Research

Methodological areas

The work presented below spans several methodological areas, organized around complementary machine learning problems.

1. 01

   Learning from heterogeneous, multi-view and multimodal data

   I focus on developing methods able to jointly exploit several heterogeneous sources of information — images, text, signals, relational data. The goal is to leverage the complementarity between these modalities to improve clustering quality, model robustness and their ability to adapt to different application contexts. My contributions deal in particular with information fusion and collaborative learning across multiple representations.

   fusion d'informations · apprentissage multi-vues · données multimodales

2. 02

   Attributed, multiplex and multi-layer networks

   Part of my work deals with the analysis of complex relational data, where the topological structure must be studied jointly with the attributes carried by nodes and edges. In this context, I have proposed several approaches for community detection and clustering in attributed, multiplex or multi-layer graphs. This work aims to better characterize the hidden structures in complex networks and to effectively integrate relational and attribute information.

   détection de communautés · clustering · graphes attribués

3. 03

   Transfer learning and domain adaptation

   I develop domain adaptation methods, mainly unsupervised and semi-supervised, to handle situations where the training and test data do not follow the same distribution. A significant part of this work relies on hierarchical optimal transport, used both as a methodological tool and as a theoretical framework. I have thus contributed to approaches that align structures between source and target domains, exploit latent clusters in the target domain, and provide theoretical guarantees for single-source, multi-source and semi-supervised adaptation.

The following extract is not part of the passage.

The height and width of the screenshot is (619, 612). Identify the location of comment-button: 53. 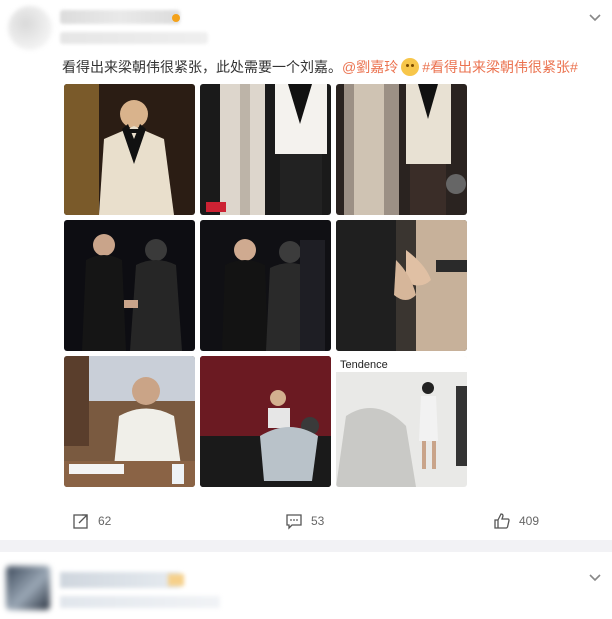
(304, 521).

   transport optimal hiérarchique · adaptation de domaine · apprentissage par transfert

4. 04

   Deep neural networks and explainability

   My recent work also addresses the explainability of deep learning models, particularly in contexts where the transparency of decisions is a central concern. I am more specifically interested in approaches based on interpretable concepts, which link a model's predictions to understandable semantic representations.

   explicabilité · concepts interprétables · apprentissage profond

These methodological areas are developed in connection with several application domains: e-health, mobility, multimodal emotion analysis, chronic pain research, embedded systems, and more recently the integration of AI models in constrained environments.